Ich finde im Netz zu diesem Thema nicht viel Verlässliches. Wie sieht das rechtlich aus? Sollte man die Subunternehmer kennenlernen oder vertragliche Besonderheiten fordern? Gibt es hier Fallstricke, die man beachten sollte?
Kurz gesagt: Hauptunternehmer haftet dir gegenüber. Punkt. Das ist Verbraucherschutz. Deine Tochter sollte sich da nicht reinreden lassen.
Das erinnert mich an die Diskussion hier: Welche Arbeiten kann ich im Frühling selbst an der Anlage machen? – wo es auch um Verantwortung bei Installations-Arbeiten ging.
Für deine Tochter ist wichtig: Die Haftung bei Subunternehmern ist klar geregelt, ABER die praktische Durchsetzung wird knifflig, wenn später niemand Verantwortung übernehmen will. Mein Tipp: Vor Vertragsunterzeichnung mit dem Hauptinstallateur klären, wer genau welche Gewerke macht. Am besten schriftlich.
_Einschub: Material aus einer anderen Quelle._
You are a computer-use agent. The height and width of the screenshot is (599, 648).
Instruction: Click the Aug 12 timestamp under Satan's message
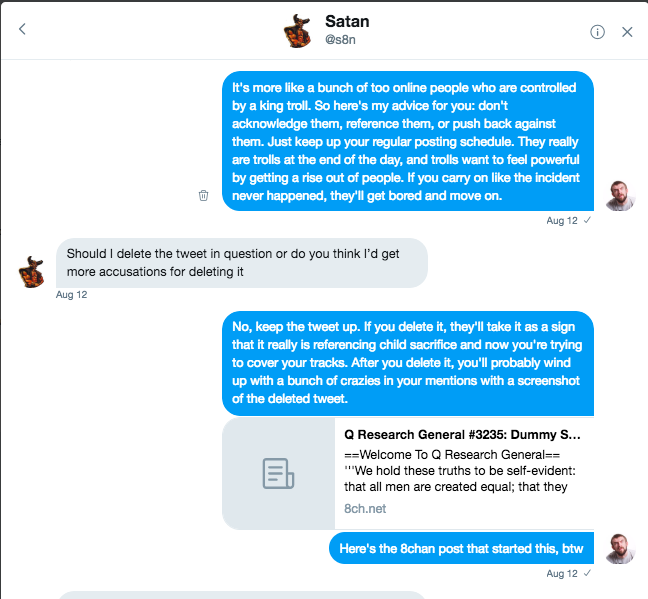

Und bei der Abnahme im Juli/August (wenn die Installation läuft) wirklich alle Prüfzertifikate und Garantiescheine einfordern – nicht erst hinterher.
Gute Frage, Klaus! Aus meiner Erfahrung mit Installateuren: Die Hauptfirma bleibt grundsätzlich dir gegenüber haftbar – unabhängig davon, ob sie Subunternehmer einsetzt. Das ist im Werkvertragsrecht verankert. Deine Tochter sollte aber im Vertrag explizit festhalten, dass die Koordination und Qualitätskontrolle Sache des Hauptinstallateurs sind. Bei der Abnahme alle Arbeitsschritte dokumentieren und unterschreiben lassen. Dann hat man später Beweise.
Das ist tatsächlich ein wichtiger Punkt, den viele übersehen. Rechtlich: Ja, der Hauptauftragnehmer haftet dir gegenüber solidarisch. ABER – und das ist der Knackpunkt – du brauchst im Schadensfall Beweise. Ich würde folgende Punkte im Vertrag fordern:
1. Vollständige Liste der Subunternehmer mit Versicherungsnummern
2. Garantieerklärung, dass alle nach geltenden Richtlinien arbeiten
3. Abnahmeprotokolle für jede Teilleistung
4. Gewährleistungsfristen müssen auf alle Gewerke gelten
Bei schlechter Arbeit eines Subunternehmers kannst du den Hauptinstallateur in Regress nehmen – aber nur wenn es dokumentiert ist.